REQUEST
Write down each of the items below line for line, with no changes.

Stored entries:
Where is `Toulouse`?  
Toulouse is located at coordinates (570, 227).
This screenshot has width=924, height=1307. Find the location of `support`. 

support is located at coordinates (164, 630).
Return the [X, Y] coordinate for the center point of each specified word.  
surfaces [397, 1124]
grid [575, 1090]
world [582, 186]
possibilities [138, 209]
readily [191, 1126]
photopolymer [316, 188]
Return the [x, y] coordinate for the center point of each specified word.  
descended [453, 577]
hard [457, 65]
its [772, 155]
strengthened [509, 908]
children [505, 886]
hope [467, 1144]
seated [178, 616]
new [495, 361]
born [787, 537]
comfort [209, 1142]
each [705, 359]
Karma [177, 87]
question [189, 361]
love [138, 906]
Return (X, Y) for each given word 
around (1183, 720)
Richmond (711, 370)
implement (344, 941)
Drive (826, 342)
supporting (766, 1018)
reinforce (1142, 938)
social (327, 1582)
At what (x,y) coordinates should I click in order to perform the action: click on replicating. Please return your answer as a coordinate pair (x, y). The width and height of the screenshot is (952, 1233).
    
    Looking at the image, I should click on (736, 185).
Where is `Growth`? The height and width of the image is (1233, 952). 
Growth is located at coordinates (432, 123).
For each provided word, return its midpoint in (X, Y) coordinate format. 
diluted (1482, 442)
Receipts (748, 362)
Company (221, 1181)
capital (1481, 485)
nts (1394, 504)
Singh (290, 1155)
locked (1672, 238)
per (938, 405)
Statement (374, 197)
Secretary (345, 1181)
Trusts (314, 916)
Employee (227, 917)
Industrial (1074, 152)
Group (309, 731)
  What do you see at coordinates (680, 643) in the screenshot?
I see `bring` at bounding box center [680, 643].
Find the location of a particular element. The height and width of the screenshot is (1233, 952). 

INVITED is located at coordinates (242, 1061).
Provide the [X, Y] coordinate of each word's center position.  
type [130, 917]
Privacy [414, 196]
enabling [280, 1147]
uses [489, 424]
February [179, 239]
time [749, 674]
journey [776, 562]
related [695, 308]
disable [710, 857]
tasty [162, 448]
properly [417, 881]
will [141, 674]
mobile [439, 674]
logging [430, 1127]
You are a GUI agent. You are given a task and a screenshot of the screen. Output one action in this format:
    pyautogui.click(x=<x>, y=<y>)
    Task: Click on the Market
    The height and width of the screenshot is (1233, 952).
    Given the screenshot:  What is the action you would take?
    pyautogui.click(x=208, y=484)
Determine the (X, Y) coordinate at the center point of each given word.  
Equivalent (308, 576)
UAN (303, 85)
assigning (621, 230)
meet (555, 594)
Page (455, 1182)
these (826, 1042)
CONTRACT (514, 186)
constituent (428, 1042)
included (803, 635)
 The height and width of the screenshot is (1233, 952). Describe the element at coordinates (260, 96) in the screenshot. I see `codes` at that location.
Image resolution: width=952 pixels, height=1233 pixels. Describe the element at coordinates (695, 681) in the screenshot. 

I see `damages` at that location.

RESPONSE TO THE TASK
Where is `Toulouse`?  
Toulouse is located at coordinates (570, 227).
This screenshot has width=924, height=1307. Find the location of `support`. 

support is located at coordinates (164, 630).
Return the [X, Y] coordinate for the center point of each specified word.  
surfaces [397, 1124]
grid [575, 1090]
world [582, 186]
possibilities [138, 209]
readily [191, 1126]
photopolymer [316, 188]
Return the [x, y] coordinate for the center point of each specified word.  
descended [453, 577]
hard [457, 65]
its [772, 155]
strengthened [509, 908]
children [505, 886]
hope [467, 1144]
seated [178, 616]
new [495, 361]
born [787, 537]
comfort [209, 1142]
each [705, 359]
Karma [177, 87]
question [189, 361]
love [138, 906]
Return (X, Y) for each given word 
around (1183, 720)
Richmond (711, 370)
implement (344, 941)
Drive (826, 342)
supporting (766, 1018)
reinforce (1142, 938)
social (327, 1582)
At what (x,y) coordinates should I click in order to perform the action: click on replicating. Please return your answer as a coordinate pair (x, y). The width and height of the screenshot is (952, 1233).
    
    Looking at the image, I should click on (736, 185).
Where is `Growth`? The height and width of the image is (1233, 952). 
Growth is located at coordinates (432, 123).
For each provided word, return its midpoint in (X, Y) coordinate format. 
diluted (1482, 442)
Receipts (748, 362)
Company (221, 1181)
capital (1481, 485)
nts (1394, 504)
Singh (290, 1155)
locked (1672, 238)
per (938, 405)
Statement (374, 197)
Secretary (345, 1181)
Trusts (314, 916)
Employee (227, 917)
Industrial (1074, 152)
Group (309, 731)
  What do you see at coordinates (680, 643) in the screenshot?
I see `bring` at bounding box center [680, 643].
Find the location of a particular element. The height and width of the screenshot is (1233, 952). 

INVITED is located at coordinates (242, 1061).
Provide the [X, Y] coordinate of each word's center position.  
type [130, 917]
Privacy [414, 196]
enabling [280, 1147]
uses [489, 424]
February [179, 239]
time [749, 674]
journey [776, 562]
related [695, 308]
disable [710, 857]
tasty [162, 448]
properly [417, 881]
will [141, 674]
mobile [439, 674]
logging [430, 1127]
You are a GUI agent. You are given a task and a screenshot of the screen. Output one action in this format:
    pyautogui.click(x=<x>, y=<y>)
    Task: Click on the Market
    The height and width of the screenshot is (1233, 952).
    Given the screenshot:  What is the action you would take?
    pyautogui.click(x=208, y=484)
Determine the (X, Y) coordinate at the center point of each given word.  
Equivalent (308, 576)
UAN (303, 85)
assigning (621, 230)
meet (555, 594)
Page (455, 1182)
these (826, 1042)
CONTRACT (514, 186)
constituent (428, 1042)
included (803, 635)
 The height and width of the screenshot is (1233, 952). Describe the element at coordinates (260, 96) in the screenshot. I see `codes` at that location.
Image resolution: width=952 pixels, height=1233 pixels. Describe the element at coordinates (695, 681) in the screenshot. 

I see `damages` at that location.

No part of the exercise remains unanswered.